李:海外に住んでいた小学生時代から、アメリカのトップ大学は最高の学問的水準だけではなく、自分らしくいられる場所を提供してくれると思っていました。特に気に入ったのは、周りに合わせることなく、自分のペースで物事に取り組むことを認めてくれるところです。特定分野の才能ではなく総合的な成績を評価する傾向がある日本よりも、自分の長所を伸ばすことに注力できると思い、海外留学を目指しました。
Q. 高校の友人、教師、保護者の反応は?
A.
田中:親には進路に関してあまり口出しはされず、かなり自由に自分の思い描く進路を追い求めることができ、感謝しています。唯一言われたのは、 アメリカの大学の学費は非常に高い(年間約900万円)が、家庭の負担は日本の国公立大学程度でないと難しい、という点でした。幸い大学からの学費免除、奨学金を頂いて進学することができています。
母校の西大和学園では少しずつグローバル志向の教育は推進されているものの、海外の大学に直接進学する人はまだ毎年数名ほどです。大多数の生徒が難関国公立大学を志す中で、同級生の多くには不思議がられました。ただ、受験に関して変な目を向けられることはありませんでした。また、担任の先生を始め、多くの先生方に応援され、本当に感謝しています。
李:私も田中くんと同じく、学費面の懸念を除けばほぼ完全に両親の理解を得られていました。ただ、理解してもらえたのは、両親に海外滞在経験があったからだと思います。首都圏ですら遠い山口県から海を渡ることは、どんな親でも心配すると思います。そんな不安を抱えつつも子供の夢を応援してくれたことには感謝の念しかありません。
Q. 海外大学受験の難しいところは?
A.
田中:一番の難しさは、自分がどの程度合格する可能性があるのかがわからないところです。日本の大学受験だと、模試でこの程度の点数が取れたら、これぐらいの確率で受かる、という指標があり、後どの程度頑張れば合格できるのか、すごくはっきり数字として出ます。逆にアメリカの大学を受験する際、テストで満点、学校の成績で満点取ったとしても、合格するかどうかはわからない。「全人的」な審査が行われるため、自分があと何をどれぐらい頑張れば良いのか、というのが全く見えない、ということが難しいことだと思います。
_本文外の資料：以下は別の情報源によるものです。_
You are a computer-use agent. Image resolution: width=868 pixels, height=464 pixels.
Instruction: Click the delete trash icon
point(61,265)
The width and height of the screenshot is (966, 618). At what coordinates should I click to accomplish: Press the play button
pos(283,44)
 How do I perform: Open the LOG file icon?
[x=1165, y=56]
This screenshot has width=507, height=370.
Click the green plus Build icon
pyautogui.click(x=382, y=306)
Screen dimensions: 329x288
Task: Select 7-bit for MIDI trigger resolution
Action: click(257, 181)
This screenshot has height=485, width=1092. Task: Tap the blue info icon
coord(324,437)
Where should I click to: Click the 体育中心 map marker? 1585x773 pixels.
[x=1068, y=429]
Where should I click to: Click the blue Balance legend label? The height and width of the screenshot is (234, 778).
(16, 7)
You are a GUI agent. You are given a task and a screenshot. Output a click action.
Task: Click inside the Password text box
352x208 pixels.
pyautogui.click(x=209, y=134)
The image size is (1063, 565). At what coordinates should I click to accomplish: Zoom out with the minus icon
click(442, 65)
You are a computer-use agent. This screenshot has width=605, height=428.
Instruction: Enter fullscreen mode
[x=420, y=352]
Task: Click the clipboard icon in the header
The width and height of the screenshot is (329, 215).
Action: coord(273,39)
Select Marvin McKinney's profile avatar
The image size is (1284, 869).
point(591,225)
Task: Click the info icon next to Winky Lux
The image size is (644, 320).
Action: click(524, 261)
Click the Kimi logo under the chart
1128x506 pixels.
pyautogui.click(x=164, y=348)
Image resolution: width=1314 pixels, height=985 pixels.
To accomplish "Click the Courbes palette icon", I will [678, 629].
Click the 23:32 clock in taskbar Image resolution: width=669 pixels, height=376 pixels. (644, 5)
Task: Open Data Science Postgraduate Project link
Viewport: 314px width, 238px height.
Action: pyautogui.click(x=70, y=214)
李:私もそれは感じました。付け加えていうと、海外大学受験はある意味情報戦でもあるので、多くの受験生はSNSや知人をたどって各大学にいる先輩に意見を聞いたり、海外大受験指導塾からコンサルティングを受けたりすると思います。しかし、それぞれの主観的な意見に惑わされ、どうすればいいのか見失い、受験の壁を過度に高く感じて、精神的に辛くなる場合があります。私自身も海外大受験を通して情報収集能力は格段に上がったと思っていますが、常に情報にはレッテルが貼られていることを忘れずに接しなくてはならない、と気づいたのはかなり後のことでした。
Q. それでも行きたいと思った理由は?
A.
田中:アメリカの大学の多くでは、専攻は2年の前期まで最終決定する必要がありません。受験期に進学したい学部を決めきれない中で、専攻に縛られず幅広く授業を履修でき、異なる分野で副専攻が取れる自由度の高いリベラルアーツ教育に非常に惹かれました。
現に大学に入った後、大学の勉強を進めていく中で、自分が勉強したい分野が何度か変わり、自分が最もやりたい分野にたどり着けました。さらには理工学部に属しつつ副専攻として哲学を履修できています。
李:かなり理性的な答えですね(笑)。私はどちらかというと、難しいものほど挑戦したいという性格が推進力になっていたと思います。特に国内受験だと合格までのルートは見えやすいですが、海外大学はどちらに転ぶかが全く見当つかない。万が一のためにプランBを用意した上で、より険しい山を登ってみることは、思わぬ形で自分に還元する経験になるという期待もありました。母校ではほぼ前代未聞の進路を目指すということで、一般的な進路から外れることへの不安も多々ありましたが、最後は直感に従ってアメリカの大学を受験しました。